Key medical information, including other medical problems and close relatives who bleed easily. Also list medications, vitamins or other supplements you take, including doses.
Questions to ask your doctor.
Take a family member or friend along, if possible, to help you remember the information you'll be given.
For von Willebrand disease, questions to ask your doctor include:
What's the most likely reason for my symptoms?
What treatment do you recommend, and how will you monitor whether it's working?
What are the possible side effects of the medications you're prescribing?
Does this condition increase my risk of other medical problems?
What steps will I need to take before having surgery or dental procedures?
Does this condition increase my risk of health problems during pregnancy and childbirth? Are treatment options available to reduce that risk?
Do I need to avoid certain physical activities or types of exercise?
I have other health conditions. How can I best manage them together?
What to expect from your doctor
Your doctor might ask:
Have you ever had bleeding from a small wound that lasted more than 15 minutes or recurred during the week following the wound?
Have you ever had a nosebleed that lasted more than 10 minutes or needed medical attention?
Have you ever had unexpected bruising? Have you ever felt a lump under the bruise?

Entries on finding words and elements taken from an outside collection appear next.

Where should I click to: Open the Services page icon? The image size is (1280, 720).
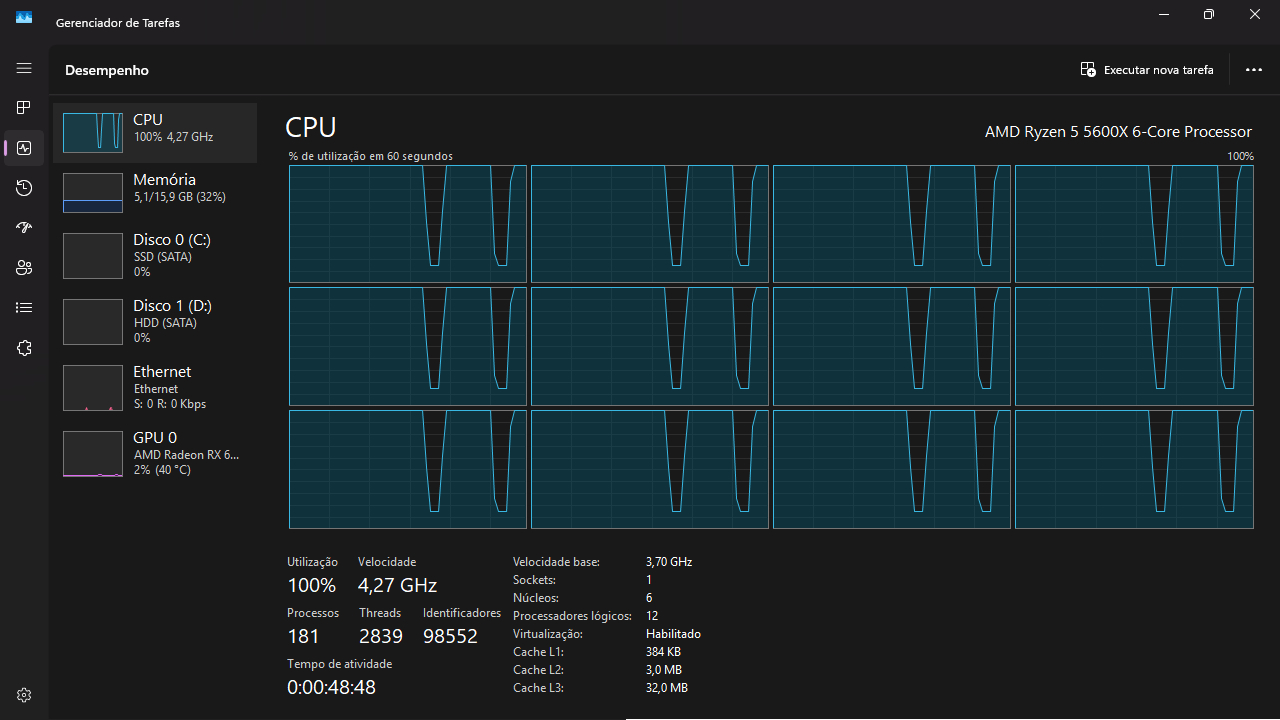click(24, 348)
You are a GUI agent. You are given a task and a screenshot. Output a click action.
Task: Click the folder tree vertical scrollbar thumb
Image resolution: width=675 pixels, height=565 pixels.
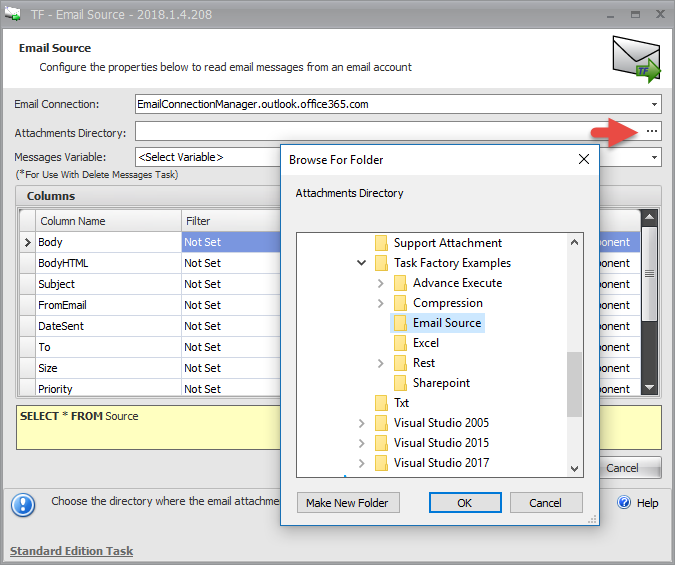point(574,384)
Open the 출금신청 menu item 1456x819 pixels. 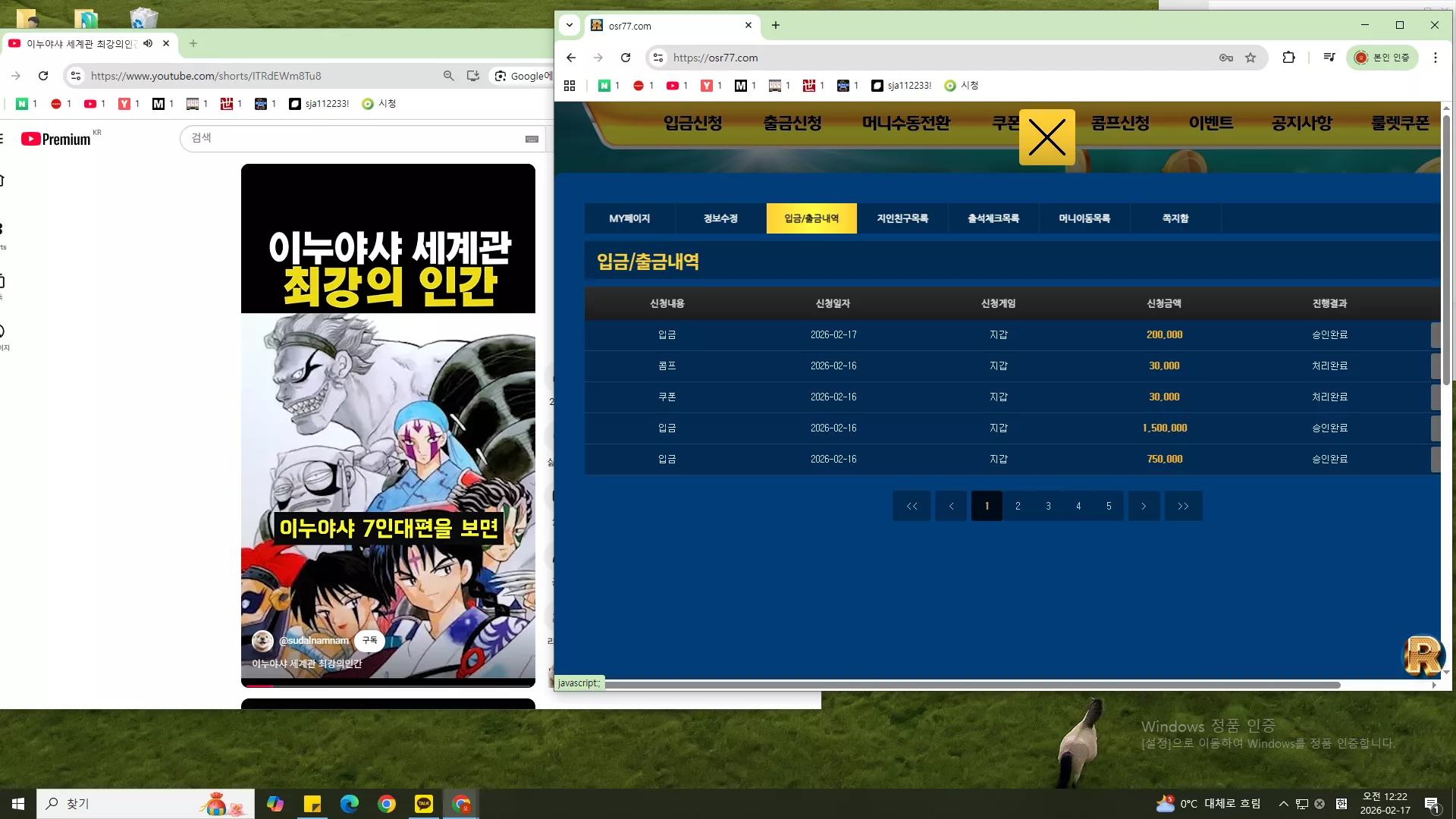(x=792, y=123)
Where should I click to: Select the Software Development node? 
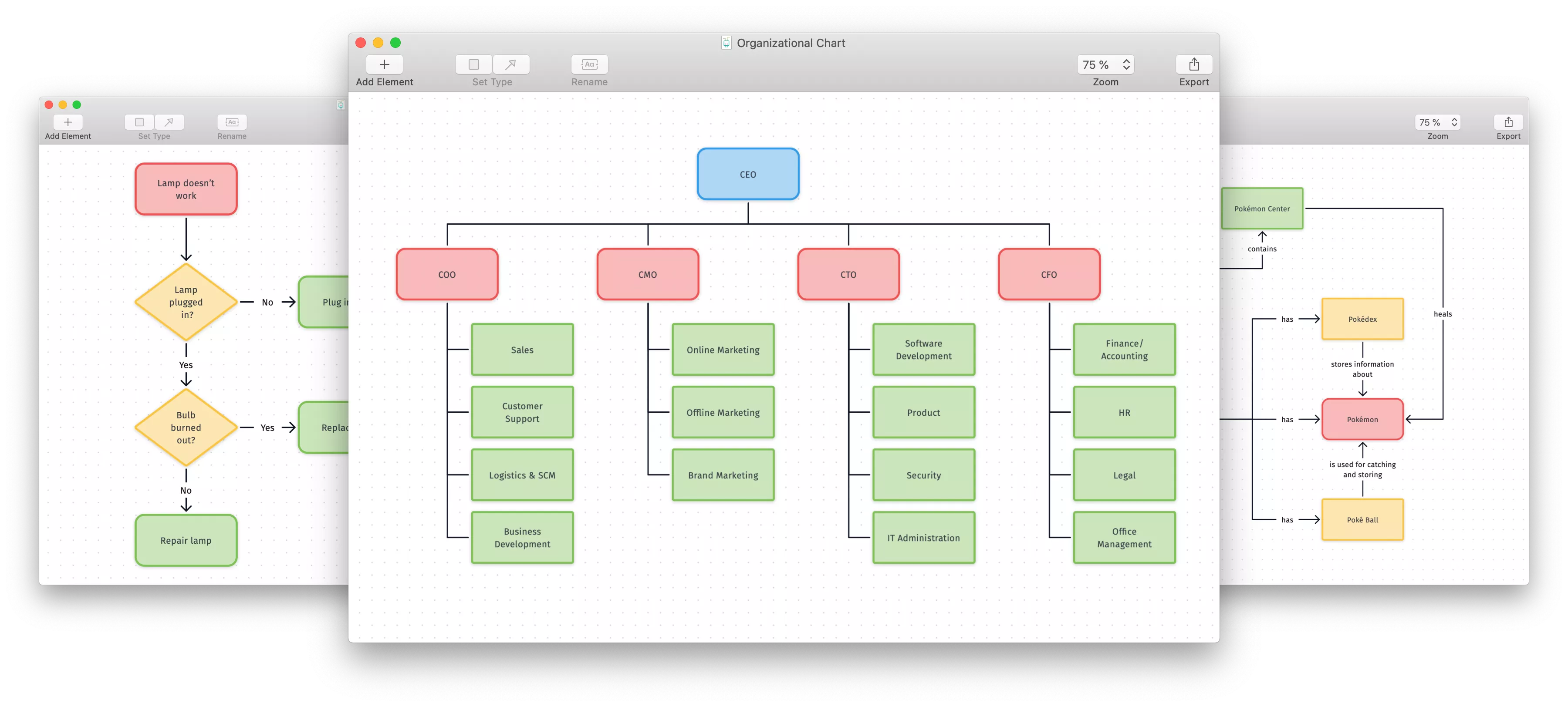[x=922, y=349]
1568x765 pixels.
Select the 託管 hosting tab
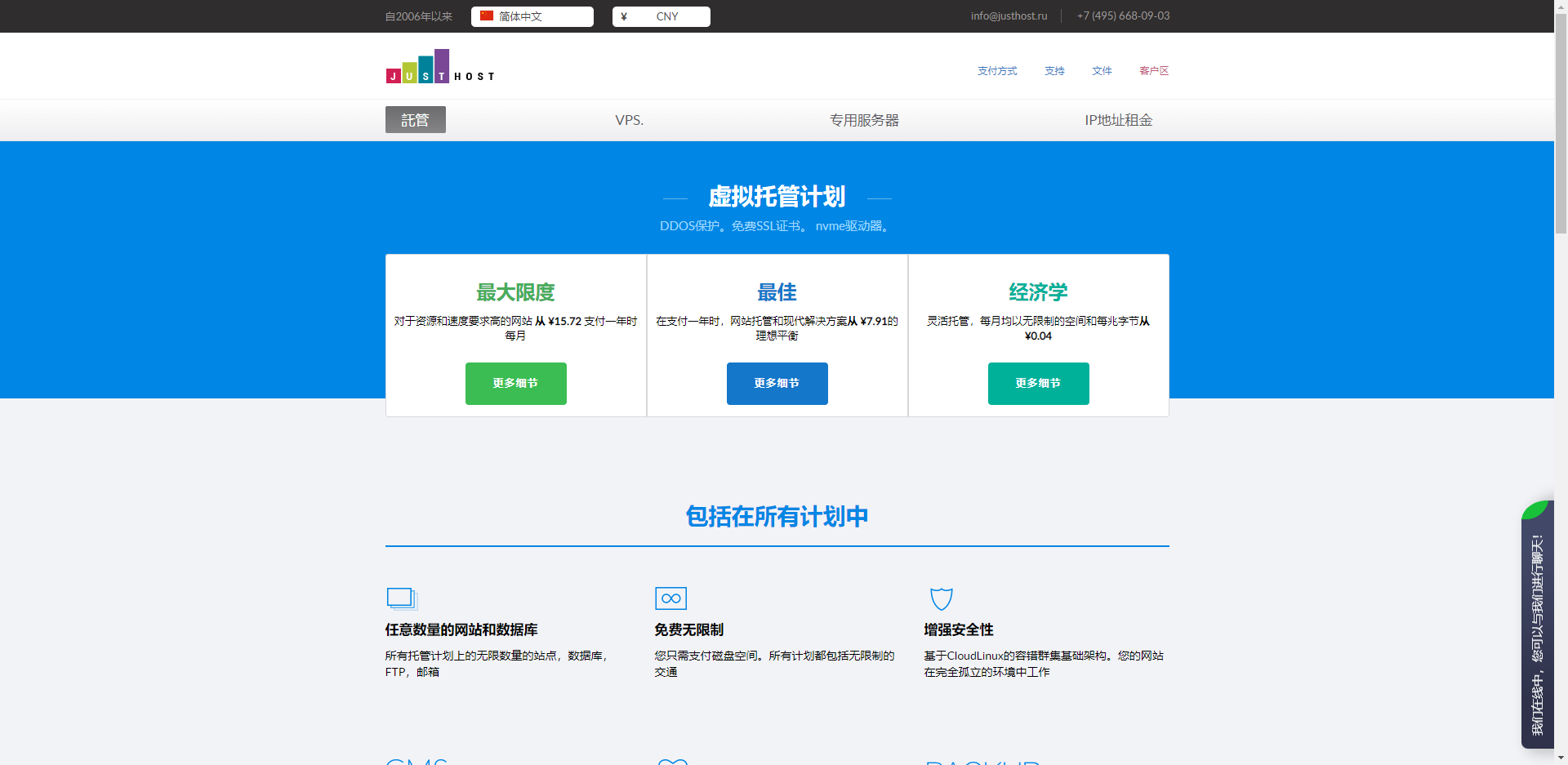click(415, 120)
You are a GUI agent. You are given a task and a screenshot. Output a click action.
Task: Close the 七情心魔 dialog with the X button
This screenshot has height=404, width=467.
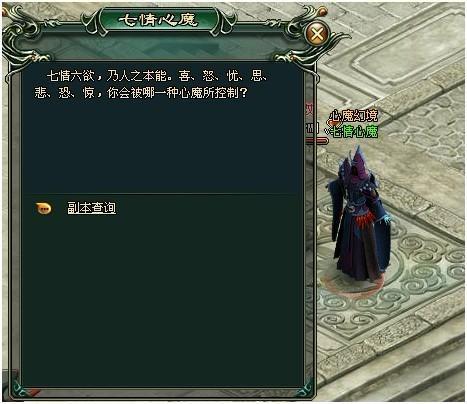click(317, 33)
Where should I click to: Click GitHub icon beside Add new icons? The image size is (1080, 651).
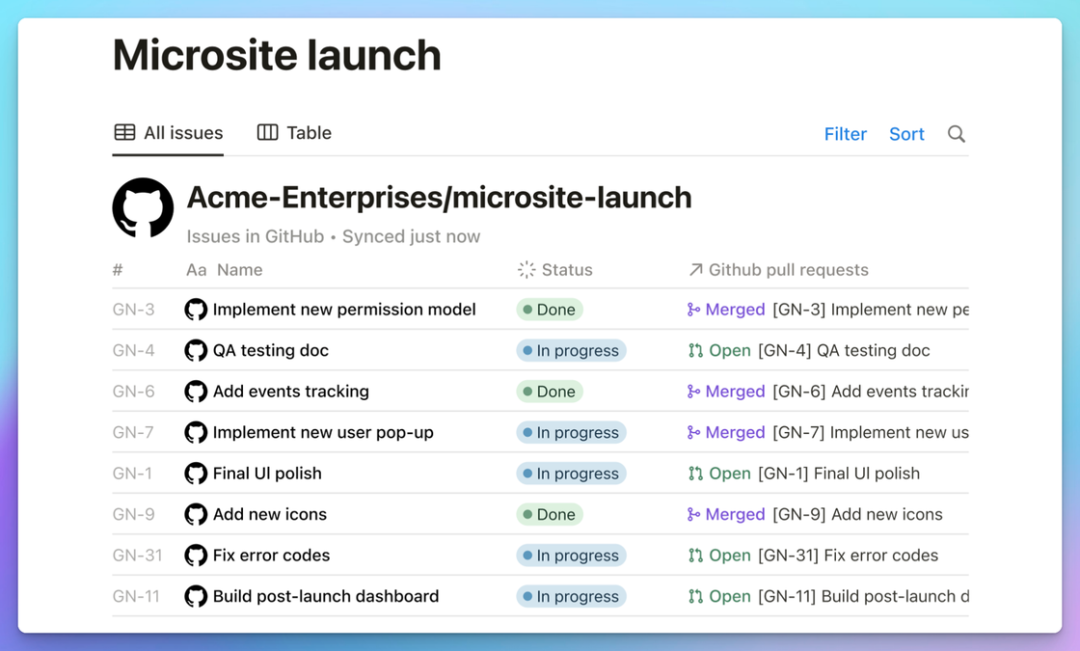(196, 515)
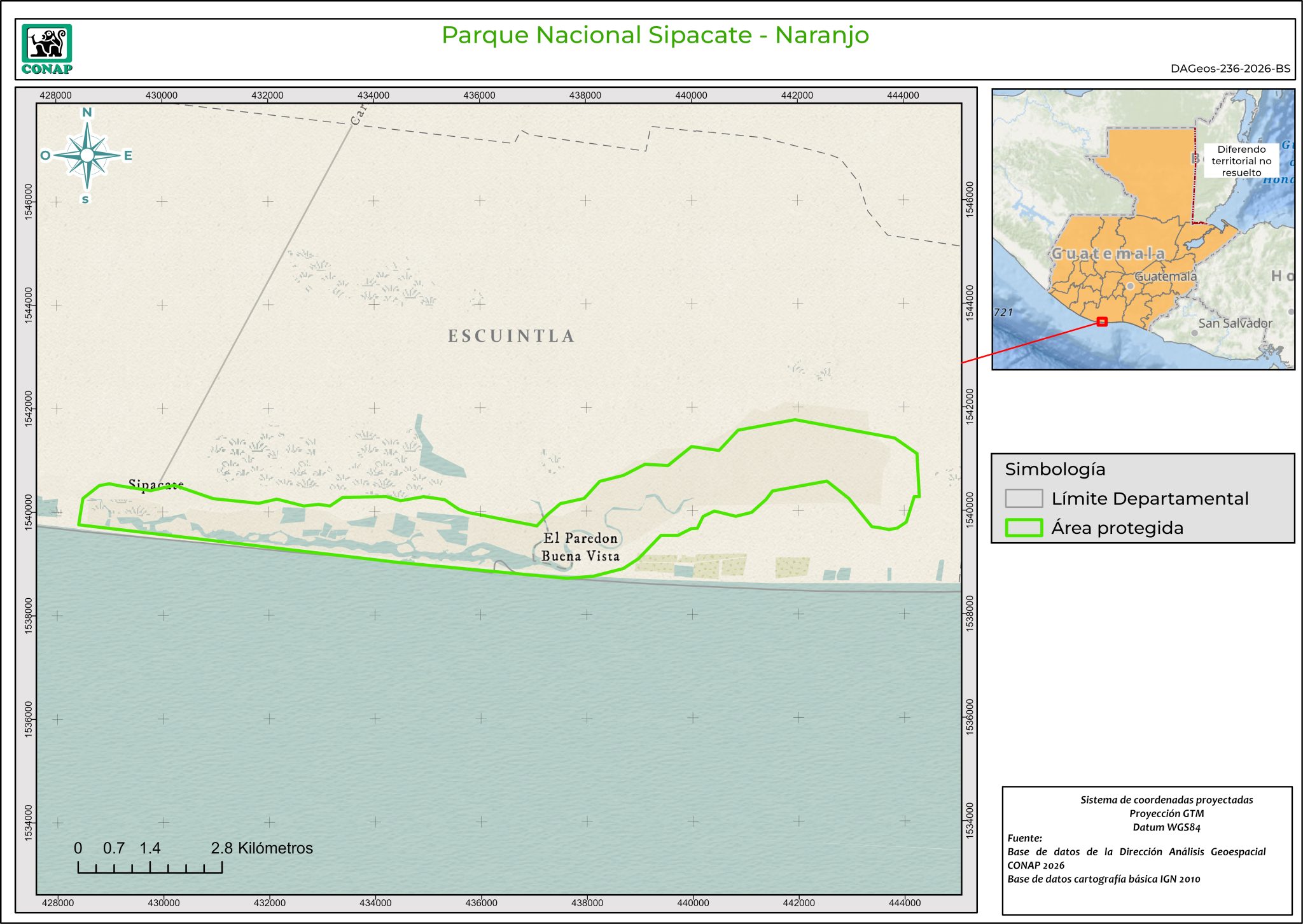This screenshot has width=1303, height=924.
Task: Click the DAGeos-236-2026-BS reference code
Action: [1230, 69]
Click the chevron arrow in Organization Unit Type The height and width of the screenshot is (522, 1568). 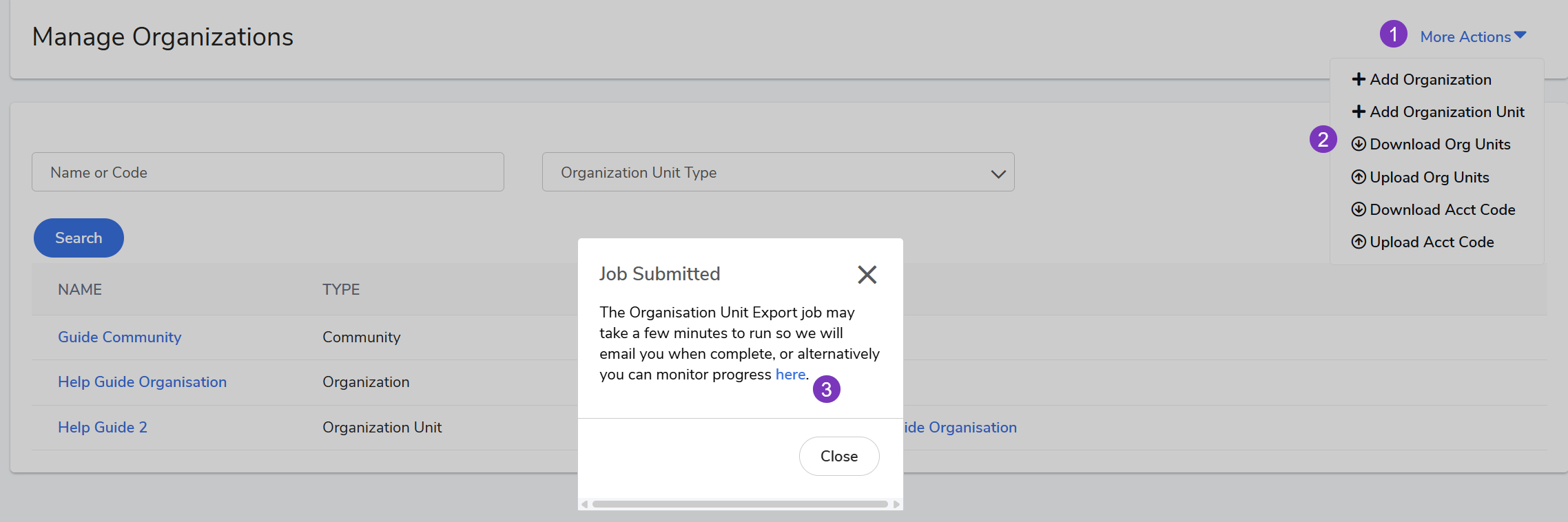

For women, for how many days do your menstrual periods last? How often do you have to change your tampon or sanitary pad during a period? Do you ever notice blood clots in your menstrual flow?
Have you ever had blood in your stool that wasn't explained by a known medical problem, such as a stomach ulcer or colon polyp?
Have you ever needed medical attention for bleeding during or after surgery, dental procedures, childbirth or injury?
Have you ever had anemia or needed a blood transfusion?
What you can do in the meantime
While you wait for your appointment, avoid pain relievers that can increase your risk of bleeding episodes, such as aspirin, ibuprofen and naproxen sodium. If you need relief for aches and pains, try acetaminophen (Tylenol, others) instead.
Steer clear of contact sports associated with a high risk of bruising or injury, such as football and hockey. If you have any medical or dental procedures scheduled, tell your doctor or dentist about your history of heavy bleeding from minor injuries.
If you're having a procedure that's not urgent, reschedule it until after you've been evaluated for a bleeding disorder.